Short task
Write out each of the following records line for line, without changing anything.

(Records from a pointing dataset)
......

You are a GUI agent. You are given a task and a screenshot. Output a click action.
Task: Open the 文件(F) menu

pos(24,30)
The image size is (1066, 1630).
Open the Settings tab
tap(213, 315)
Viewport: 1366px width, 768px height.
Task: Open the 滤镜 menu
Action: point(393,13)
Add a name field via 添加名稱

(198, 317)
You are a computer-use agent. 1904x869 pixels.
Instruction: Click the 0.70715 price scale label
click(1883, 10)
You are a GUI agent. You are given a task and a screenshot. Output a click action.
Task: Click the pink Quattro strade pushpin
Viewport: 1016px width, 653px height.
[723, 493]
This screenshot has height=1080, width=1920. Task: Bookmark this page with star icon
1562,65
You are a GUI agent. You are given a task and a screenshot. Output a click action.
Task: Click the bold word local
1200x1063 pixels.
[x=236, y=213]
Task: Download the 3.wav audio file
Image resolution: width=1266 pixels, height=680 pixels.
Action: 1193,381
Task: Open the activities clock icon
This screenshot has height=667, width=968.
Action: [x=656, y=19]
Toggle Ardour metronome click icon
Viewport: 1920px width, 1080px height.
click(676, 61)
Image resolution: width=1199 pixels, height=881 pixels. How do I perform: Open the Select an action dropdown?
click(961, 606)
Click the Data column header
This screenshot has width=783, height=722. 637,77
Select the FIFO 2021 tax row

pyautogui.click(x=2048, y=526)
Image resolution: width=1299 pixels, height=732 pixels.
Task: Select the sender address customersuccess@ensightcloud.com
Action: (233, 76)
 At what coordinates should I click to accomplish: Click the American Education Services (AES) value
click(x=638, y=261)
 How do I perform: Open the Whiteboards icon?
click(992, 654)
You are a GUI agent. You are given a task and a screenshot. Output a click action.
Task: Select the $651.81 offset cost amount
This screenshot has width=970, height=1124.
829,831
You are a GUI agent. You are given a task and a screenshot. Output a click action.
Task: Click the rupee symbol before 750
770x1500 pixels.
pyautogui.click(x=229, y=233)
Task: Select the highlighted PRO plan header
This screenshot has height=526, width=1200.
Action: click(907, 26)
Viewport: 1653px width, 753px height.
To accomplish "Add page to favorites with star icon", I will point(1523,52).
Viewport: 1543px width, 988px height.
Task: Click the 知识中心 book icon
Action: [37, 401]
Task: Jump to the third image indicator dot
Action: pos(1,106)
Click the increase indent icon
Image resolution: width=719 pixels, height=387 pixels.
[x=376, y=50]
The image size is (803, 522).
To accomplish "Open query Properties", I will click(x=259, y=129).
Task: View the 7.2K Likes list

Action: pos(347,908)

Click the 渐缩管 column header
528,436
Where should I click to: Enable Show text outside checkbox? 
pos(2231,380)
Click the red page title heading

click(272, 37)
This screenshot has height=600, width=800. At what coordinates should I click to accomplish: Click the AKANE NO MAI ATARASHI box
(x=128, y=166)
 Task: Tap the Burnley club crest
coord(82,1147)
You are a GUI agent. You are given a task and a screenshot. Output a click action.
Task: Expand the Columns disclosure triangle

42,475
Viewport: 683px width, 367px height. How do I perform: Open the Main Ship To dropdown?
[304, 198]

......

Response to this exercise
You are a GUI agent. You are given a task and a screenshot. Output a click action.
Task: Open the 文件(F) menu

pos(24,30)
The image size is (1066, 1630).
Open the Settings tab
tap(213, 315)
Viewport: 1366px width, 768px height.
Task: Open the 滤镜 menu
Action: point(393,13)
Add a name field via 添加名稱

(198, 317)
You are a computer-use agent. 1904x869 pixels.
Instruction: Click the 0.70715 price scale label
click(1883, 10)
You are a GUI agent. You are given a task and a screenshot. Output a click action.
Task: Click the pink Quattro strade pushpin
Viewport: 1016px width, 653px height.
[723, 493]
This screenshot has height=1080, width=1920. Task: Bookmark this page with star icon
1562,65
You are a GUI agent. You are given a task and a screenshot. Output a click action.
Task: Click the bold word local
1200x1063 pixels.
[x=236, y=213]
Task: Download the 3.wav audio file
Image resolution: width=1266 pixels, height=680 pixels.
Action: 1193,381
Task: Open the activities clock icon
This screenshot has height=667, width=968.
Action: [x=656, y=19]
Toggle Ardour metronome click icon
Viewport: 1920px width, 1080px height.
click(676, 61)
Image resolution: width=1199 pixels, height=881 pixels. How do I perform: Open the Select an action dropdown?
click(961, 606)
Click the Data column header
This screenshot has width=783, height=722. 637,77
Select the FIFO 2021 tax row

pyautogui.click(x=2048, y=526)
Image resolution: width=1299 pixels, height=732 pixels.
Task: Select the sender address customersuccess@ensightcloud.com
Action: (233, 76)
 At what coordinates should I click to accomplish: Click the American Education Services (AES) value
click(x=638, y=261)
 How do I perform: Open the Whiteboards icon?
click(992, 654)
You are a GUI agent. You are given a task and a screenshot. Output a click action.
Task: Select the $651.81 offset cost amount
This screenshot has width=970, height=1124.
829,831
You are a GUI agent. You are given a task and a screenshot. Output a click action.
Task: Click the rupee symbol before 750
770x1500 pixels.
pyautogui.click(x=229, y=233)
Task: Select the highlighted PRO plan header
This screenshot has height=526, width=1200.
Action: click(907, 26)
Viewport: 1653px width, 753px height.
To accomplish "Add page to favorites with star icon", I will point(1523,52).
Viewport: 1543px width, 988px height.
Task: Click the 知识中心 book icon
Action: [37, 401]
Task: Jump to the third image indicator dot
Action: pos(1,106)
Click the increase indent icon
Image resolution: width=719 pixels, height=387 pixels.
[x=376, y=50]
The image size is (803, 522).
To accomplish "Open query Properties", I will click(x=259, y=129).
Task: View the 7.2K Likes list

Action: pos(347,908)

Click the 渐缩管 column header
528,436
Where should I click to: Enable Show text outside checkbox? 
pos(2231,380)
Click the red page title heading

click(272, 37)
This screenshot has height=600, width=800. At what coordinates should I click to accomplish: Click the AKANE NO MAI ATARASHI box
(x=128, y=166)
 Task: Tap the Burnley club crest
coord(82,1147)
You are a GUI agent. You are given a task and a screenshot. Output a click action.
Task: Expand the Columns disclosure triangle

42,475
Viewport: 683px width, 367px height. How do I perform: Open the Main Ship To dropdown?
[304, 198]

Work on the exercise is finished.